**EXERCISE SET**
[1] Reproduce word for word the passage of the excerpt on FDA drug approvals, starting with "For better or" and going on through "the prior year.".
[2] According to the excerpt on FDA drug approvals, how many NME approvals per year has FDA averaged over the last decade, by John Jenkins's calculations?

**EXCERPT PROVIDED**
RPM Report – Regressing to the Mean: FDA Innovative Drug Approvals Drop Back to “Normal” Levels

Last year’s 39 NME approvals is not the “new normal,” Office of New Drugs Director John Jenkins declares. FDA approved just 27 NMEs in 2013. The return to normal also included a quiet December.

For better or for worse, the number of new molecular entity approvals is the most widely cited statistic for gauging whether it was a “good” year or a “bad’ year for the drug industry at FDA.

Thus, the headlines weren’t too surprising when January began: FDA approved “just” 27 NMEs in 2013, a pretty steep drop off from the near-record tally of 39 in 2012. That may not be fair, but, if you are going to get great headlines when approvals spike, there are also bound to be negative headlines when they fall by a third from the prior year.

Thankfully, there is no reason to believe that FDA is suddenly operating at just 70% of 2012 efficiency, or that industry has become 30% less innovative in only a year. The fact is that approval trends fluctuate all the time, and the only meaningful analysis has to look at longer term trends.

As Office of New Drugs Director John Jenkins put it during last month’s FDA/CMS Summit for Biopharma Executives, 27 NME approvals makes 2013 a pretty normal year. By his calculations, FDA has averaged 26 NME approvals per year over the last decade, and 28 per year in the past five years.

The RPM Report tracks a different metric: Innovative Commercial Therapeutics (ICTs), intended to identify truly novel molecules developed for commercial use as therapeutics. In other words, no imaging agents, active metabolites/prodrugs, or “biosimilars.”

**ENTRIES SUPPLIED**

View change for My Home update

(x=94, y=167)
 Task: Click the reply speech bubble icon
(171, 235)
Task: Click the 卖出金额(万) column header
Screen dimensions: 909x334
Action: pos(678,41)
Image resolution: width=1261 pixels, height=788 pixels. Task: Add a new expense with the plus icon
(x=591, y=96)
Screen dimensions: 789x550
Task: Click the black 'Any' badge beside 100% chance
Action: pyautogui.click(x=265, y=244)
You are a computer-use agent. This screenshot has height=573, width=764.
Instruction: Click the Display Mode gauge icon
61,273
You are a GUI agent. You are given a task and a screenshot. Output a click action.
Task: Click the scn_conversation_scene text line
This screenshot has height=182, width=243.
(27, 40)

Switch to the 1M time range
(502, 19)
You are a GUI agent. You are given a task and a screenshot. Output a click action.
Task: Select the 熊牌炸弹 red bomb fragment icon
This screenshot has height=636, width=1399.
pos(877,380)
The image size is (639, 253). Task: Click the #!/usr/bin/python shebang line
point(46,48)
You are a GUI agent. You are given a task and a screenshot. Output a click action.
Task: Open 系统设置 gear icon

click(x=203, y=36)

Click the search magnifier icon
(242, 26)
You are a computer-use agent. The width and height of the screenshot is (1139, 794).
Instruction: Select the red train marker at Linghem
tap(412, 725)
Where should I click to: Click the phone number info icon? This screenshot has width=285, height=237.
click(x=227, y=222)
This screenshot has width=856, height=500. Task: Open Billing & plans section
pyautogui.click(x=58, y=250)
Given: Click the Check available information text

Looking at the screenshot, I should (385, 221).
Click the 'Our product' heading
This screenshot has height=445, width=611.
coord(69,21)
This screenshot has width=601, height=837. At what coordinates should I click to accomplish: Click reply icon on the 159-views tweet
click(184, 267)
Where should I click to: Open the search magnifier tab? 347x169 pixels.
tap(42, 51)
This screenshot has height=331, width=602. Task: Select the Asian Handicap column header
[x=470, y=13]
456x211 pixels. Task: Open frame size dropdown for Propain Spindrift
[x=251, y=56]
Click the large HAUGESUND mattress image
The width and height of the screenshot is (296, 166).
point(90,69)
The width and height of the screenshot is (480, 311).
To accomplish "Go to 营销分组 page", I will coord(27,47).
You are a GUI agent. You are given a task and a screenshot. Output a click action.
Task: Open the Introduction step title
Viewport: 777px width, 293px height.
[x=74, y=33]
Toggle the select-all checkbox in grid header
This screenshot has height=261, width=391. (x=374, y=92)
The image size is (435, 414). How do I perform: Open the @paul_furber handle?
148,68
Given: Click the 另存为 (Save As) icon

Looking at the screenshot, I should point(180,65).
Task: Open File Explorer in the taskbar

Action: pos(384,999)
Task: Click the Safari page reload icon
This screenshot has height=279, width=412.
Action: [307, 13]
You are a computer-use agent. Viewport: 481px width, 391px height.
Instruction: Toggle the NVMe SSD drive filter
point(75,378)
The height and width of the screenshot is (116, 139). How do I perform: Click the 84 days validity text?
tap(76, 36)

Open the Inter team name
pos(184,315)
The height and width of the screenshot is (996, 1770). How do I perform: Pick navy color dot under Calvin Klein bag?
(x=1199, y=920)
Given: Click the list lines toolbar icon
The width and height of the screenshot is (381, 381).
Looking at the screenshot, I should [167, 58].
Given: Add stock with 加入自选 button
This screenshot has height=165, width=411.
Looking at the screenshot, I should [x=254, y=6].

**ANSWERS GIVEN**
[1]
For better or for worse, the number of new molecular entity approvals is the most widely cited statistic for gauging whether it was a “good” year or a “bad’ year for the drug industry at FDA.

Thus, the headlines weren’t too surprising when January began: FDA approved “just” 27 NMEs in 2013, a pretty steep drop off from the near-record tally of 39 in 2012. That may not be fair, but, if you are going to get great headlines when approvals spike, there are also bound to be negative headlines when they fall by a third from the prior year.

[2] 26 NME approvals per year.